In an earlier article I suggested a BRAVE approach to finding your next job. It gives you a framework for adding deliberate thinking to an emotional process and your ultimate choice. The crux of the issue is getting at the right weighting of the dimensions driving your choice – especially between your short-term ideal job criteria and long-term goals to optimize the growth potential of your next role. Ask:

  • Where to play to focus your job search on where you can be most successful next.
  • What matters most to you in terms of the balance of doing good for others, things you’re good at and doing good for yourself.
  • How you can win to sharpen your focus on what makes you differentially valuable to potential employers.
  • How to connect to guide your message and story.
  • How to understand and communicate the impact you can have on potential employers.

 

Then:

  1. List your likes and dislikes – your raw data pulled from past activities and jobs – about specifics, not generalities.
  2. Lay out your ideal job criteria.
  3. Identify your long-term goals.
  4. Create a broad range of options.
  5. Make choices by evaluating your options against your criteria and goals.

 

Job Search Steps

Prepare your positioning and messaging before contacting any prospective employers.

Between your first contact and their offer, all you’re doing is selling. Everything you say and do, including every question you ask, should help potential employers understand and believe you have the right combination of strengths, motivation and fit to help them. You can’t turn down a job you haven’t been offered.

An offer or multiple offers switches you from selling mode to buying mode. Do your due diligence to understand potential organizational, role and personal risks. Rule out potential jobs with too much risk for you.

Job choice

Then pull out your ideal job criteria and long-term goals and evaluate your job offers against them. Make a choice. Write it down. Then go to sleep. When you wake up in the morning, you’ll either feel good about your choice or not.
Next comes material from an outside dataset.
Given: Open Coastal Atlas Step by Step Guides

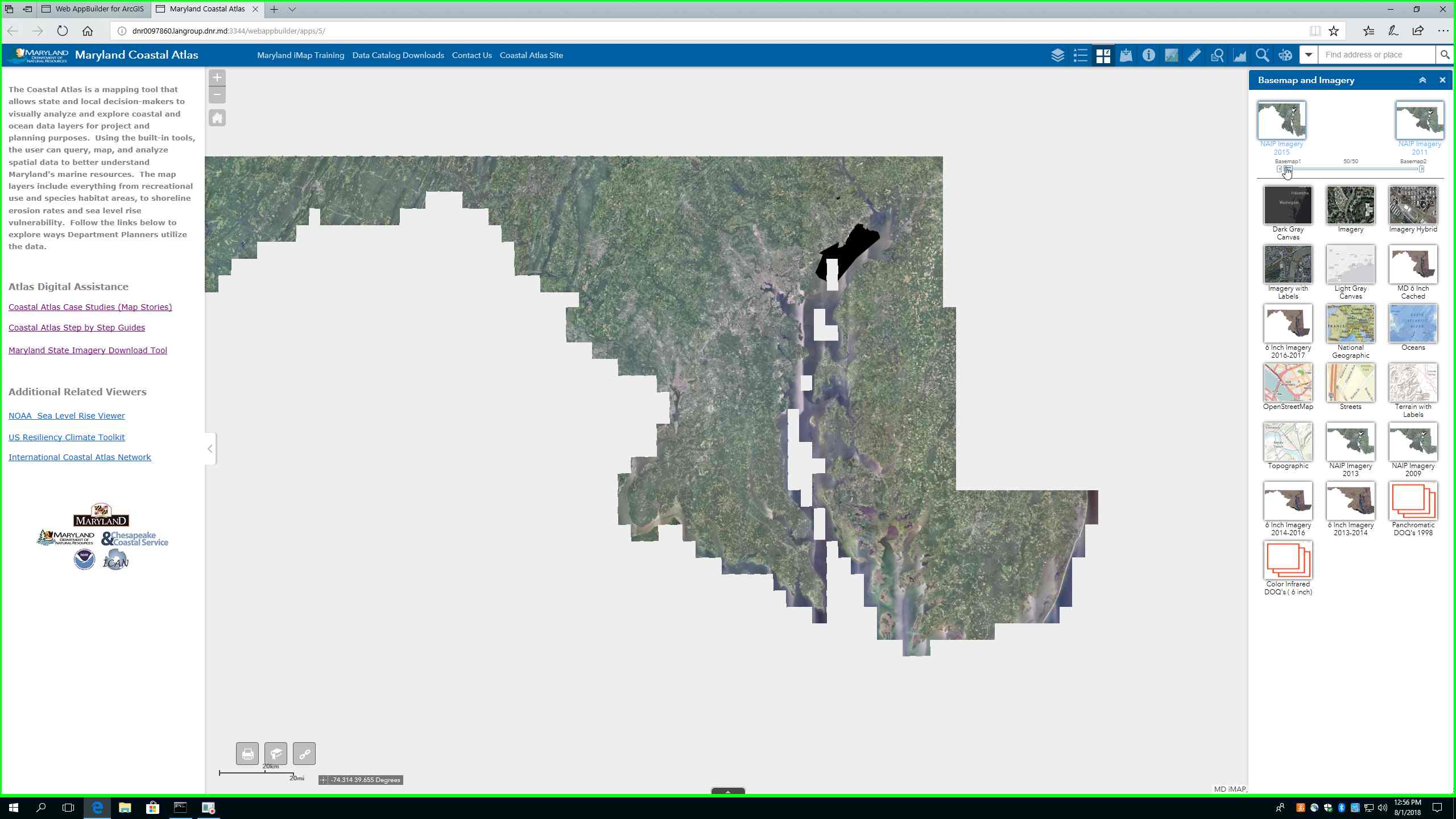Looking at the screenshot, I should coord(77,328).
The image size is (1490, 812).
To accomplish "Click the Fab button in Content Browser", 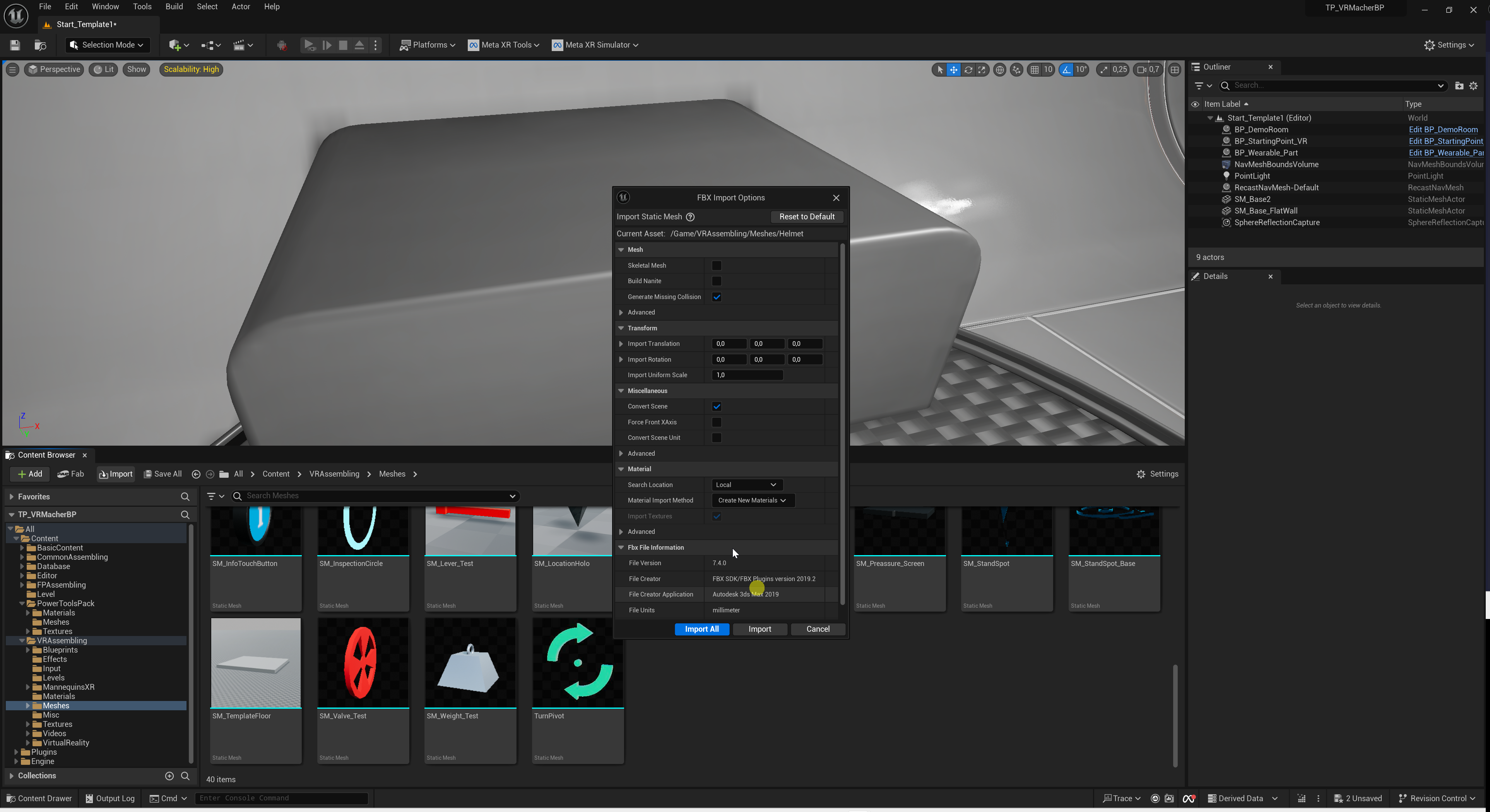I will (x=70, y=474).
If not, you lied to yourself. Not about the criteria. But about the weighting of the criteria.

Let’s give you an over-simplified example. Assume all Pat cares about is title and salary. Pat has two offers. One is a VP-level job paying $200K. The other is an SVP job paying $175K. Pat chooses the SVP job and goes to sleep. But Pat wakes up feeling terrible. Pat wants the money.

Before Pat went to sleep, Pat implicitly weighted the title higher than the cash. Pat’s morning reaction revealed the cash was actually more important to Pat.

In your case, you’re probably looking at multiple criteria and a much more complex situation. Think through the different criteria and their relative importance in your job choices.

 

Ideal job criteria versus long-term goals

Remember the Stanford marshmallow experiment? Children were given the choice of having one marshmallow now or two later. Those that were able to delay their gratification ended up with better life outcomes, particularly in terms of education and health.

One possible implication of this is that two marshmallows are healthier than one. But that’s not where I’m leading you.

The key point is that the most important and often most difficult trade-off is between your ideal job criteria and your long-term goals. It’s really hard to turn down more immediate and certain things like a better title, more cash compensation, and better work-life balance in favor of a job with a less exciting title, less short-term cash and longer work hours. But that’s the first marshmallow.

Those willing to compromise on things like title, cash and work-life balance ask how any particular job or role moves them towards their long-term objectives. They avoid cul-de-sacs on the way and take jobs that enable them to acquire new knowledge, skills, experience, and craft by working for people that can help them grow in places filled with opportunities for personal and professional growth. They see delaying some of their ideal job criteria as a long-term investment in their own careers.